W zeszłym miesiącu raport amerykańskiego think tanku Institute for the Study of War (ISW) stwierdził, że morale rosyjskiej armii było wyjątkowo słabe po ostatnich stratach bojowych.

„Morale i stan psychiczny rosyjskich sił zbrojnych w obwodach ługańskim i donieckim są wyjątkowo niskie” – powiedział ISW. „Znaczne straty na polu bitwy, mobilizacja na front bez odpowiedniego przeszkolenia i słabe zaopatrzenie doprowadziły do ​​przypadków dezercji”.

W lipcu niezależny serwis informacyjny MediaZona rozmawiał z członkami rodzin zmarłych rosyjskich żołnierzy, którzy powiedzieli, że rekruci nie byli wystarczająco przeszkoleni przed wysłaniem na wojnę.

„Nie było szkolenia” – powiedziała MediaZona matka zmarłego 24-letniego rosyjskiego żołnierza. „Przybyli, dostali mundur i karabin maszynowy – i to wszystko, śmiało”.

Warto przeczytać!  Działacz antyislamski ranny w wyniku pchnięcia nożem

Niedawno ISW i brytyjskie Ministerstwo Obrony (MOD) poinformowały, że rosyjski personel szkolenia wojskowego został tak wyczerpany, że białoruscy instruktorzy zostali zatrudnieni do szkolenia rosyjskich żołnierzy. Ministerstwo Obrony poinformowało, że wielu rosyjskich trenerów „było rozmieszczonych na Ukrainie lub stało się ofiarami”.

Ocena MON wykazała, że ​​białoruscy trenerzy nie byli postrzegani jako optymalna opcja dla Moskwy.
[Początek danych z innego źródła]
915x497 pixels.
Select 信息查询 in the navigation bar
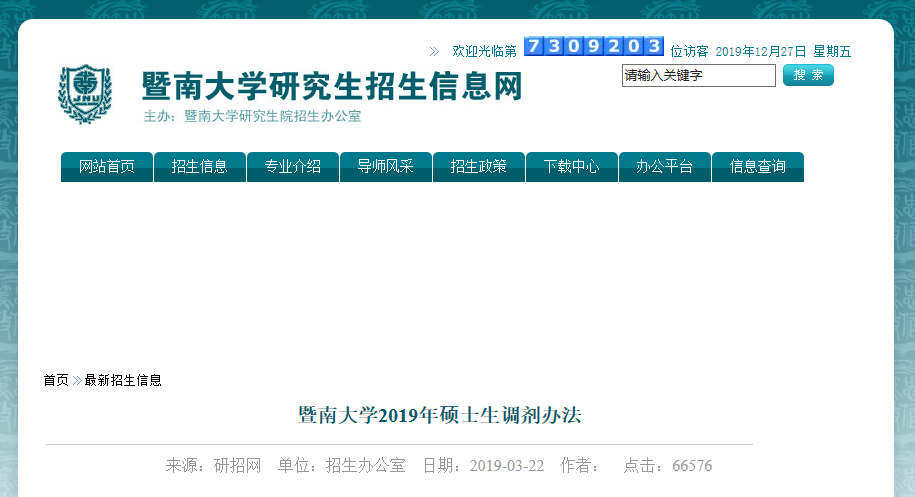pos(758,167)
„Chociaż Rosja i Białoruś mają rozległe doświadczenie w zakresie współpracy wojskowej, szkolenie zmobilizowanego rosyjskiego personelu przez Białorusinów stanowi odwrócenie ról” – czytamy w raporcie brytyjskiego departamentu. „Siły białoruskie były tradycyjnie uważane przez Rosję za gorsze od sił rosyjskich, a ich zatrudnienie jako trenerów wskazuje na nadmierne rozciągnięcie rosyjskiego systemu wojskowego”.

Newsweek zwrócił się do rosyjskiego Ministerstwa Obrony o komentarz.